All'interno degli uffici regnava sempre un clima informale e di amicizia, tant'è vero che le riunioni del team erano soprannominate Buttface, ovvero, “facciadaculo”: “Coglieva l’atmosfera informale di quei ritiri, dove nessuna idea era così inviolabile da non poterla dissacrare e nessuno era così importante da non poterlo ridicolizzare, ma riassumeva anche lo spirito, la mission e la cultura aziendale. […] Cameratismo, lealtà, gratitudine. Persino amore”. A volte le riunioni proseguivano fuori dagli uffici, in un bar chiamato Nido del Gufo in cui discutevano “fino allo sfinimento, parlando tutti insieme, un rito corale di nomi e dita puntate, il tutto reso più rumoroso, divertente e a volte anche più chiaro dall’alcol”.
“Non dire mai alle persone come fare le cose”
Nike si è sempre allontanata dagli standard aziendali, a volte sbagliando o percorrendo strade meno battute. Da ricordare una conversazione con il suo primo dipendente Johnson, che veniva sballottato di frequente in tutto il Paese per seguire i piani audaci di Knight: “È la cosa più folle che abbia mai sentito”commentò. “A prescindere dalla scomodità, a prescindere dalla follia di trascinarmi di nuovo sulla East Coast, ma che ne so io di come si dirige una fabbrica? Non saprei da che parte cominciare”. Mi misi a ridere. Risi e risi. “Non sai da che parte cominciare?” Dissi. “Non lo sai? E quando mai qualcuno di noi l’ha saputo?”. Eppure anni dopo, un famoso docente di economia aziendale della Harvard che studiava il caso Nike, racconta Knight, giunse a questa conclusione: “Di solito, quando un manager di un’azienda è in grado di ragionare sia tatticamente sia strategicamente, il futuro dell’azienda è in buone mani. Ma lei è veramente fortunato: più di metà dei Buttface ragionano così!”. A Knight piaceva anche riassegnare i ruoli in azienda spostando un dipendente dal dipartimento legale al marketing, “per toglierlo dalla confortevole routine del lavoro, come amavo fare di tanto in tanto con tutti per evitare che si adagiassero”. Ma soprattutto: “Non dire mai alle persone come fare le cose. Dì loro cosa fare e ti sorprenderanno con la loro ingegnosità”.

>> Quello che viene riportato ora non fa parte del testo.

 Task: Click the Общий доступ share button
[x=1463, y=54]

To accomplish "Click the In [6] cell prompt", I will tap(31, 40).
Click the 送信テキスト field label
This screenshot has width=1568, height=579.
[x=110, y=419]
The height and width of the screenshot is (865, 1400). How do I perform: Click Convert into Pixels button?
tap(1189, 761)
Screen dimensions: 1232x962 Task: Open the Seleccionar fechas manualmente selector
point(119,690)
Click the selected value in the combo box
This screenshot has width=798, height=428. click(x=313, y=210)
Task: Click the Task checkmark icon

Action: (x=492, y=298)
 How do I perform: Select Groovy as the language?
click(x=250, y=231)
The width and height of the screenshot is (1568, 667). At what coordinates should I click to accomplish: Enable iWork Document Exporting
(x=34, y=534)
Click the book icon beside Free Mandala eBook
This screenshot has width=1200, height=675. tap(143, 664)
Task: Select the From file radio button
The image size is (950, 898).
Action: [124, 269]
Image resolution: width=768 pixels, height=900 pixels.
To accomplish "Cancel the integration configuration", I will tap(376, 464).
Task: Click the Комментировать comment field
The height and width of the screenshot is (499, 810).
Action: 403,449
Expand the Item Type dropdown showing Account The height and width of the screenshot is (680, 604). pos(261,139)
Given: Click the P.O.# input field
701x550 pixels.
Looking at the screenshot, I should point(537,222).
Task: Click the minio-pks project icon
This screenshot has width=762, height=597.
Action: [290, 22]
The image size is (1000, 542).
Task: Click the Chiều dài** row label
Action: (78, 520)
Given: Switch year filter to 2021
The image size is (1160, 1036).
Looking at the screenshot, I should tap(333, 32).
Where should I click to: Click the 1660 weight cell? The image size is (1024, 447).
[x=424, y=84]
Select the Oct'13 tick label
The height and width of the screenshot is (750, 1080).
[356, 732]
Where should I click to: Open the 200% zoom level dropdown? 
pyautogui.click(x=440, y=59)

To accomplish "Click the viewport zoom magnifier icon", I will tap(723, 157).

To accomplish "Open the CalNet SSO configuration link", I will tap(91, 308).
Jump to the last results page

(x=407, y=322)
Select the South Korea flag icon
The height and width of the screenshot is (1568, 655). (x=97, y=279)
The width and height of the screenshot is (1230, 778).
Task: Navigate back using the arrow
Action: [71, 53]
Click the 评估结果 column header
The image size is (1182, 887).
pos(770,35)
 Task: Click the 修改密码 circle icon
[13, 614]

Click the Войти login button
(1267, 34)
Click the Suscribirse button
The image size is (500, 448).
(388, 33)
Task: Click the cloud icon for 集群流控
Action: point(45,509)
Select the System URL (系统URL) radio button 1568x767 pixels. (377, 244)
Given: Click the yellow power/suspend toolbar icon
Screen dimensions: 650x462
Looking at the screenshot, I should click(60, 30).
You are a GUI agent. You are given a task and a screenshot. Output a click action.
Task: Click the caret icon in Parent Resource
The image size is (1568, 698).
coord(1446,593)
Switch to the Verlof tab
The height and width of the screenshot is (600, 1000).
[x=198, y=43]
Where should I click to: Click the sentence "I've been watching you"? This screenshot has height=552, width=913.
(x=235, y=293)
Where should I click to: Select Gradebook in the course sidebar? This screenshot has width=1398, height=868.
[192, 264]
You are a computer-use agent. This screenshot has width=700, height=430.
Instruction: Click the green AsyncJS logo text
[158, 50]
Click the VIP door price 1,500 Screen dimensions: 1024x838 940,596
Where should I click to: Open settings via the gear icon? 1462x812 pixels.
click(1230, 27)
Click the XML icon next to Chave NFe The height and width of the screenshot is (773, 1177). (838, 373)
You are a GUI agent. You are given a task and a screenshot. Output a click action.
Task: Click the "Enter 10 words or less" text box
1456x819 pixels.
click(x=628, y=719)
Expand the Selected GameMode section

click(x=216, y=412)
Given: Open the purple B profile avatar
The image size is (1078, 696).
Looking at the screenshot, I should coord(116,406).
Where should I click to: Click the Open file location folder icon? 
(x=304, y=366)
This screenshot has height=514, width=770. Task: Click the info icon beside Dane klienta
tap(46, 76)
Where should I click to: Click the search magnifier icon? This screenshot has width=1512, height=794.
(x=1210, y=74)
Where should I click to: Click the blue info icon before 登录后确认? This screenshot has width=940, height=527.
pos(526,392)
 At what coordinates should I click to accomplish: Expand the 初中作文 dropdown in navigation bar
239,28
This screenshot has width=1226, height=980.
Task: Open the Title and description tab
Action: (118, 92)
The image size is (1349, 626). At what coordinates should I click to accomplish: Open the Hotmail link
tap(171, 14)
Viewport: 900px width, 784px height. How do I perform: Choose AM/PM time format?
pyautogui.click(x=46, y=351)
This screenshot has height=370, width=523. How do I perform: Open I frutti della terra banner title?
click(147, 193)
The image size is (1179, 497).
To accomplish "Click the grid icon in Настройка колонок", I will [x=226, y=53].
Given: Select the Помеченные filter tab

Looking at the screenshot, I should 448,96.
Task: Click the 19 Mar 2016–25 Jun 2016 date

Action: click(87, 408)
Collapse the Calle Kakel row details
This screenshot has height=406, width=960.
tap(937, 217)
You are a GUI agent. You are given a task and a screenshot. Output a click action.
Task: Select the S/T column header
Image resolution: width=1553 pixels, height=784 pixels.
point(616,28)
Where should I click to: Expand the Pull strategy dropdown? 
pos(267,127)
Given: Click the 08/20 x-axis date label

Non solo di profitti vive un’azienda
“Mi rendo conto che per alcuni fare affari significa perseguire il profitto a oltranza, punto e basta, ma per noi, dire che il nostro solo scopo era fare soldi era come dire che il solo scopo di un essere umano è produrre sangue. […] Come tutte le grandi aziende, anche noi volevamo creare, contribuire, e avevamo il coraggio di gridarlo. Quando fai qualcosa, quando migliori qualcosa, quando fai nascere qualcosa, quando aggiungi una cosa o un servizio nuovo alla vita degli altri, rendendoli più felici, o più sani, o più sicuri, o migliori, e quando lo fai in modo in incisivo ed efficiente, in modo brillante, nel modo in cui si dovrebbero sempre fare le cose – anche se è raro che sia così -, partecipi con maggiore pienezza al grande dramma di tutta l’umanità. Anziché vivere e basta, aiuti gli altri a vivere più pienamente, e se questo è fare affari, bene, allora chiamatemi un uomo d’affari”.
Seguire la propria vocazione
Ecco alcuni suggerimenti per tutti i giovani che vogliono fare impresa: “Direi a quelli che non hanno ancora trent’anni di non accontentarsi di un lavoro, di una professione, e neppure di una carriera. Di cercare una vocazione. Anche se non sanno cosa significa, la devono cercare. Seguendo la propria vocazione, la fatica sarà più facile da sopportare, le delusioni fungeranno da carburante, e proveranno soddisfazioni mai provate prima. […]. E quelli che invitano gli imprenditori a non rinunciare? Sono ciarlatani. A volte devi rinunciare. A volte, sapere quando rinunciare, quando provare qualcos’altro, è un colpo di genio. Rinunciare non significa fermarsi. Non fermatevi mai”.
Se volete scoprire di più sulla vita del grande Phil Knight, vi consigliamo di leggere la sua autobiografia “L'arte della vittoria”. Tra genialità, perseveranza e grande talento, il libro può essere un valido strumento per trarre ispirazione e apprendere numerosi insegnamenti di vita.